The Rockets made 11 selections overall, including seven forwards, three defencemen and one goaltender. McFaul admitted there were moments during the draft when the scouting staff was pleasantly surprised by who remained available.

“We were surprised by a couple of kids that we got where we got them,” he said.

McFaul credited the organization’s scouting staff for laying the groundwork over the last year.

“Our guys are very thorough, and they do a good job,” he said. “They really pay attention when they’re there. I thought we did a really good job.”

The Rockets stayed patient through stretches where they didn’t own picks in consecutive rounds. McFaul joked that the group spent those moments hoping their targets wouldn’t disappear before Kelowna was back on the clock.

“Hopefully, there are players left,” he laughed.

The organization selected several centres, though McFaul said that wasn’t by design.

“We just took the best player available,” he said. “Every time we looked, we’d say, ‘Oh boy, this guy’s still there.’”

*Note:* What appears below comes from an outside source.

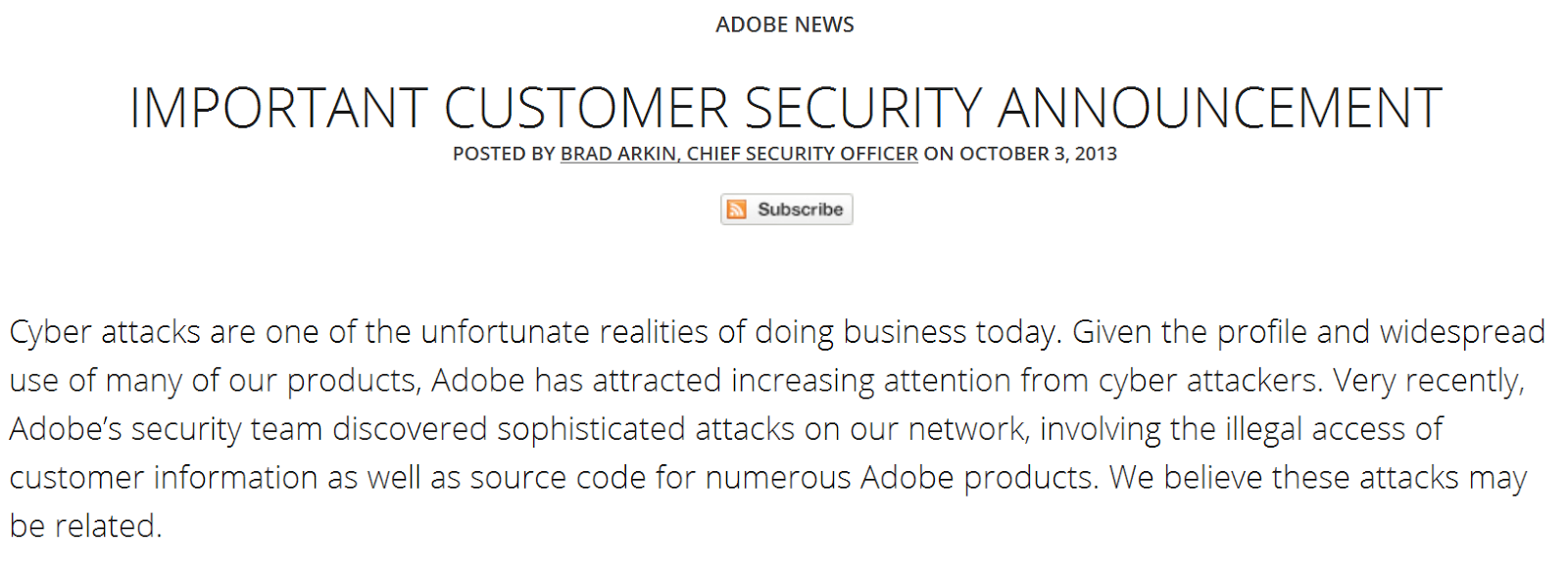Click the orange RSS feed icon
Viewport: 1568px width, 571px height.
tap(737, 210)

Among the names McFaul highlighted was forward Cole Chudyk, a smaller player with offensive ability who played alongside Daneault at the Alberta Cup.

“He can really score,” McFaul said. “They fit together very well.”

McFaul was also excited about big Prince Albert defenceman Luke Trann.

“He developed so much this year,” McFaul said. “At the end of the year, he was one of the best guys in Saskatchewan.”

Then there was local product Cohen Short from OHA Penticton, selected in the sixth round.

For Kelowna fans, seeing a local player drafted always carries extra intrigue.

“We saw him a lot all year,” McFaul said. “Captain of his team, plays hard, big, strong kid. Just all the quality things we look for in a player.”

The Rockets also dipped into the American talent pool, selecting a defenceman out of Minnesota and a goaltender from California.

McFaul said the Minnesota blueliner, Zachary Martin, came highly recommended through one of the club’s U.S. scouts.

“He’s rated very high down there,” McFaul said. “We thought we’d take a shot at him and see if we can get him here.”

As for the California goalie, the Rockets had been tracking him closely throughout the season.

“We saw him play quite a bit,” McFaul said of Huntington Beach’s Jacob Fleming

One thing McFaul and assistant general manager Curtis Hamilton did manage to keep quiet was their draft board.

Even with endless speculation around the first overall selection, McFaul said very few people knew what the Rockets planned to do.

“The only people who knew who we were taking were Curtis and me,” he said.

Now comes the next big question surrounding Daneault….how quickly will he arrive in the WHL?

McFaul believes the young forward is talented enough to challenge for games immediately, but stressed the organization will not rush the process.

“It’ll speak for itself once he gets here and we see how he fits,” McFaul said. “We don’t want to hurt this guy by rushing him too early.”

He pointed to former Rocket Nick Merkley as an example of a player who forced the organization’s hand.

“We didn’t think he’d be able to stay and play at 16,” McFaul recalled. “Once he got here and got on the ice, we couldn’t get him off.”

McFaul believes Daneault may eventually do the same thing.

For now, though, the draft is complete, the scouting meetings are over, and the Rockets head toward a Memorial Cup year with renewed excitement about the future.

McFaul and the scouting staff will return to Kelowna later this month for the Memorial Cup festivities, something he called a reward for the work everyone has put in.

“All the boys are coming,” he said. “It’ll be good.”

And after landing a player McFaul describes as a franchise cornerstone, there’s a growing feeling the Rockets may have found the perfect piece at the perfect time.